Pricilla membuka ponselnya, dia mendapatkan sebuah pesan dari Kim. Pria itu menanyakan keadaannya saat ini. Pricilla sudah membaik. Tubuhnya lebih terasa nyaman untuk beraktivitas daripada hari kemarin. Tapi, dia masih harus meminum obat dan vitamin agar tubuhnya benar-benar membaik.
“Ma, hari ini aku mau pergi ke rumah Anara, ya,” katanya. Dia sudah janjian untuk belajar bersama dengan Anara. Pricilla mengambil beberapa wadah donat kering yang masih ada di rumah. Dia juga memakai jaket, lalu pergi ke rumah Anara menaiki taksi.
“Akhirnya datang juga. Bawa makan gak?” tanya Agnetha yang sedang sibuk dengan laptopnya. “Oh iya, ini ada catatan kemarin. Katanya sih, tambahan materi buat ujian.”
“Terima kasih, Tha.”
“Eh, itu catatan punya gue. Lu nulis ulang dibuku sendiri,” jawab Agnetha masih saja sibuk dengan materi-materi yang ada di depannya.

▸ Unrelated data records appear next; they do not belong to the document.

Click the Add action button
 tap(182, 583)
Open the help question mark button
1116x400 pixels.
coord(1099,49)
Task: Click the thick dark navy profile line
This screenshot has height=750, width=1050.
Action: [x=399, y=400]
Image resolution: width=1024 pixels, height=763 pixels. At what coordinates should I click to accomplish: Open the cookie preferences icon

Mereka belajar Bahasa Indonesia. Saling melengkapi materi dan berbagi ilmu salah satu cara mereka memanfaatkan sebuah pertemanan. Bukan suatu hal buruk, tapi sebuah kerja sama yang baik untuk mencapai tujuan yang baik juga. Sesuatu yang buruk, masih ada kesempatan untuk melihat hal yang baik. Begitu juga dengan sebaliknya. Mungkin, benar selama ini geng luoji dianggap sebelah mata. Sampai-sampai banyak prestasi yang tertutup begitu saja.
“Terima kasih untuk waktunya.” Anara tersenyum bahagia. Akhirnya, dia bisa merasakan rumah yang dipenuhi keramaian. Bisanya, dia hanya merasakan kesepian di sebuah rumah yang begitu mewah dan megah.

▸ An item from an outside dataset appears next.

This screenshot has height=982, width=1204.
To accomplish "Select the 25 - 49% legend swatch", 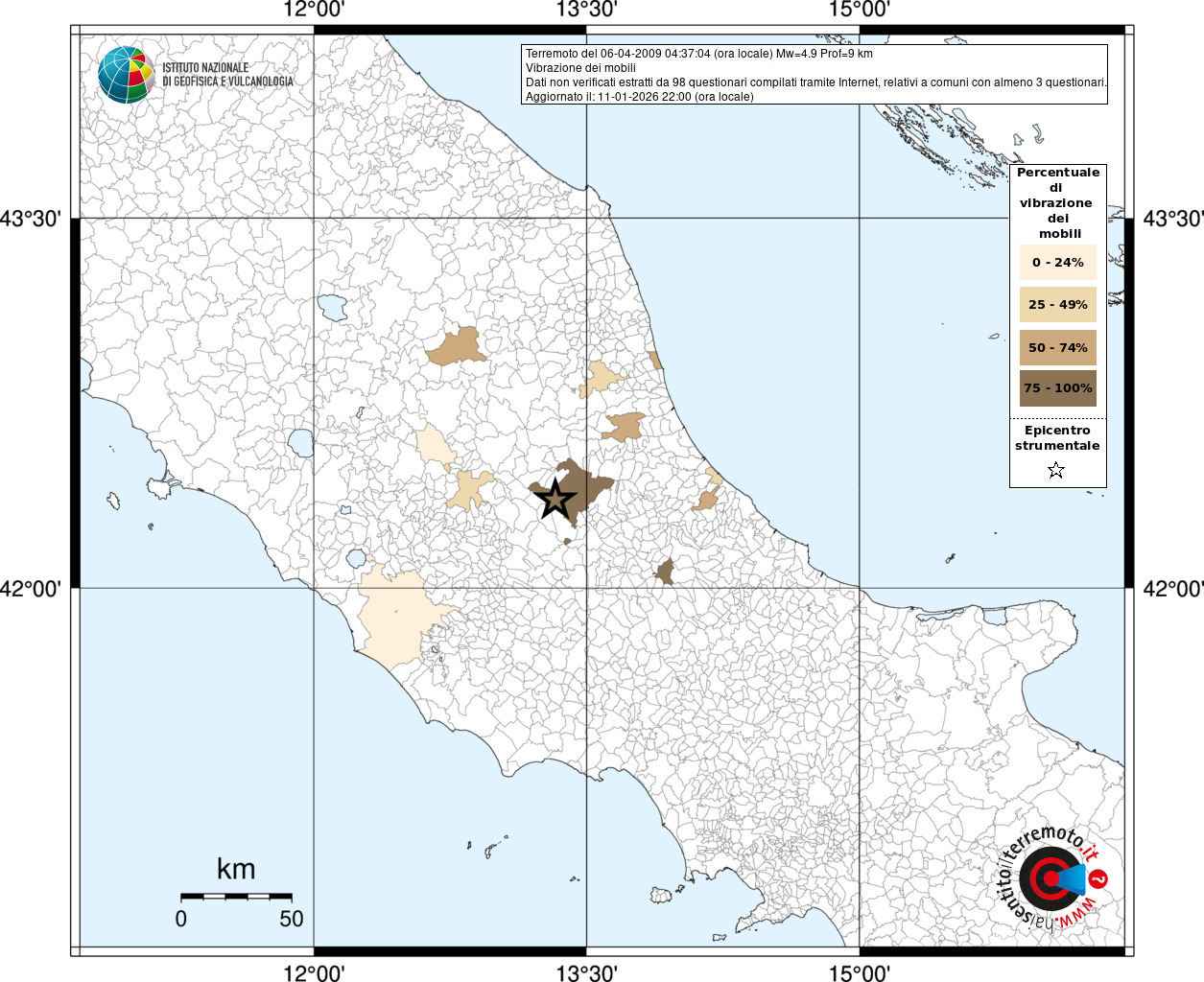I will (x=1057, y=305).
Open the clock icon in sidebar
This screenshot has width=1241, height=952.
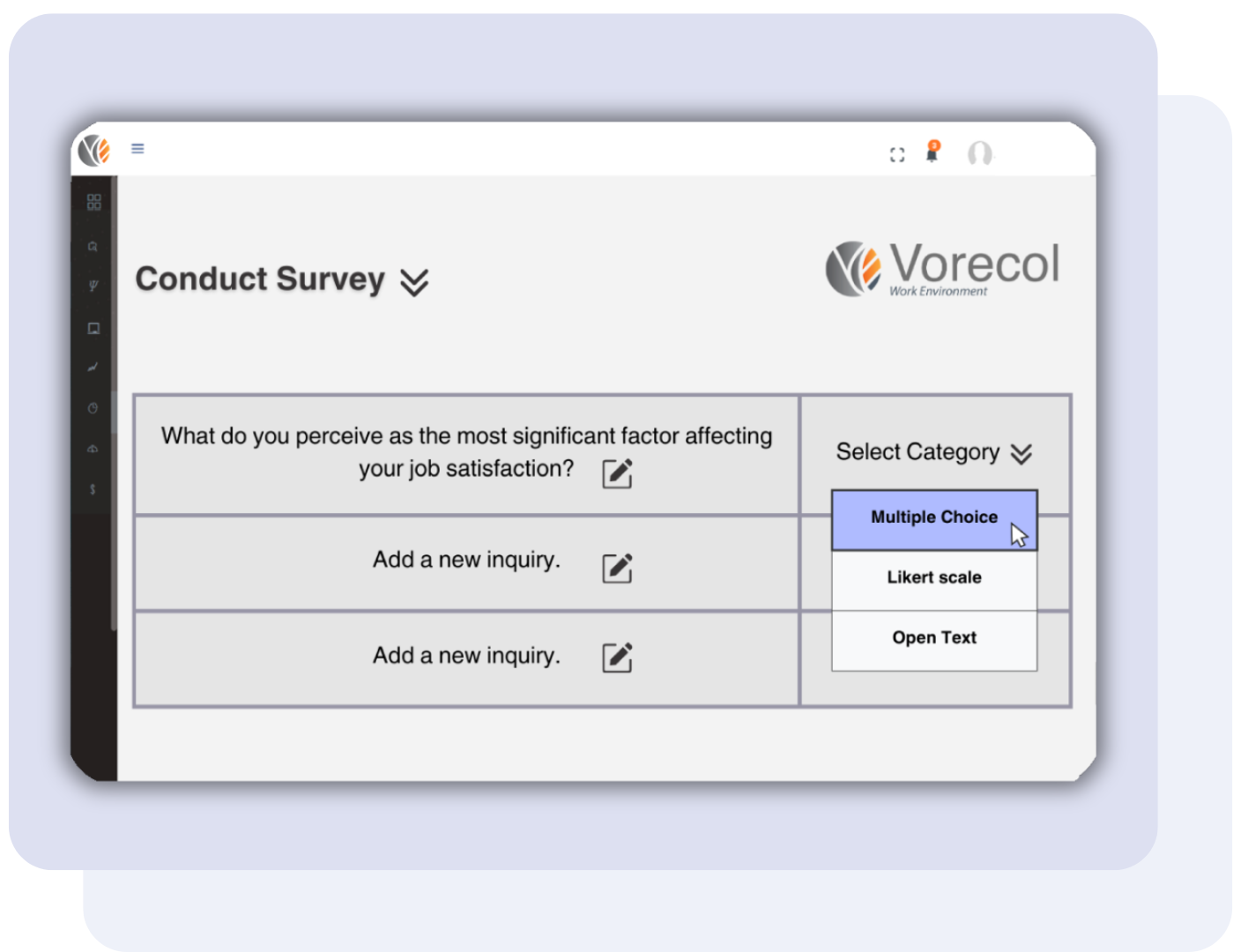click(93, 408)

“Oke, Ra. Gue balik, ya,” kata Agnetha yang sudah merasa lelah untuk hari ini. Dia mengantarkan Pricilla terlebih dahulu. Dia tidak ingin temannya pulang dengan kendaraan umum, sedangkan dia sendiri bisa memberikan bantuan.
“Eh, kenapa nih?” lirih Pricilla memandang wajah Agnetha yang sama paniknya.